しかし、聖女になってから昨日の前聖女様の国葬までの約10日ほどの間に起きたこと、決まったことが順次解消されていった。
まず、アイビーの婚約。
子爵令息グリッチとの婚約は、王命により解消となった。
グリッチの両親は残念に思いながらも仕方のないことだといった感じだったらしい。
グリッチ本人には両親から伝えられたらしく、反応はわからないが喜んでいたに違いない。
彼には男爵令嬢の思い人がいるようなので。
彼女と上手くいくかはわからないが、幸せになってほしいと思う。
次に、キララ・フール男爵令嬢。
風紀委員と担当教師の調査によって、虐めと認められそうな言動はなかったそうだ。
彼女が他の令嬢に言われていたことは助言であり、忠告であり、親切でもあった。
しかし、それにより彼女が泣かされたと勘違いしている令息もおり、彼女を慰めたことで婚約解消が1件と、婚約直前の破談が1件あったということがわかった。
彼女は礼儀作法担当教師より厳しく指導を受けることになり、学んだはずのことが守られなかった場合は3回目で停学処分、5回目で退学処分になると決まったという。
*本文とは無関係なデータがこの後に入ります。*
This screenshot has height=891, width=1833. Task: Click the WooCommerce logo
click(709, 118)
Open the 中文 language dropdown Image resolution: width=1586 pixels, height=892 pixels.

彼女は変わることができなければ、姿を見なくなる日は近いかもしれない。
それから、クレオリア様と王太子殿下の仲を守ろうと動いていた者たち。
彼女たちは、クレオリア様が自分が至らなかったせいだと謝罪したことで狼狽えた。
自分たちの言動がクレオリア様に迷惑がかかると思っていなかったからである。
まさか聖女が王族になることを選ばなかったのは自分たちのせいなのか、と青くなったとか。
彼女たちは王太子殿下に愛されないお飾り側妃になればいいと望んでいただけだったから。
元々、その気がなかったと聞いてホッとしていたが、自分たちの言動は本来ならば聖女に対する不敬であったと気づき、厳重注意で済んだことにクレオリア様と共に反省したという。
他の者たちも、聖女のいる国の貴族として聖女を貶すような言動に注意するよう通告された。
そして、教会にいる平民治癒者たちの待遇。
厳正な調査により、治癒者たちに食材及び生活雑貨を売っていた商会が無知で言い値を払うのをいいことに金額を上乗せしていたことが明らかとなった。
同じようなことが王都だけでなく、地方の領地でもあったという。
商会は処分を受け、それぞれ王城や領主が認めるところに代わったことで食生活は激変した。
もちろん、給金も支払われ、休日もできたし、護衛付きで外出も可能になった。
ただ、結婚についてはまだ保留である。王都だけでなく地方でも整備が整う必要があるが、騎士の既婚者用宿舎に住めば安全ではないかとの案がある。問題は、本来は数年で家を見つけて退去する宿舎にずっと住むことになるため家賃が同じでは不公平ではないかということ。子供が生まれたら預け先をどうするかということ。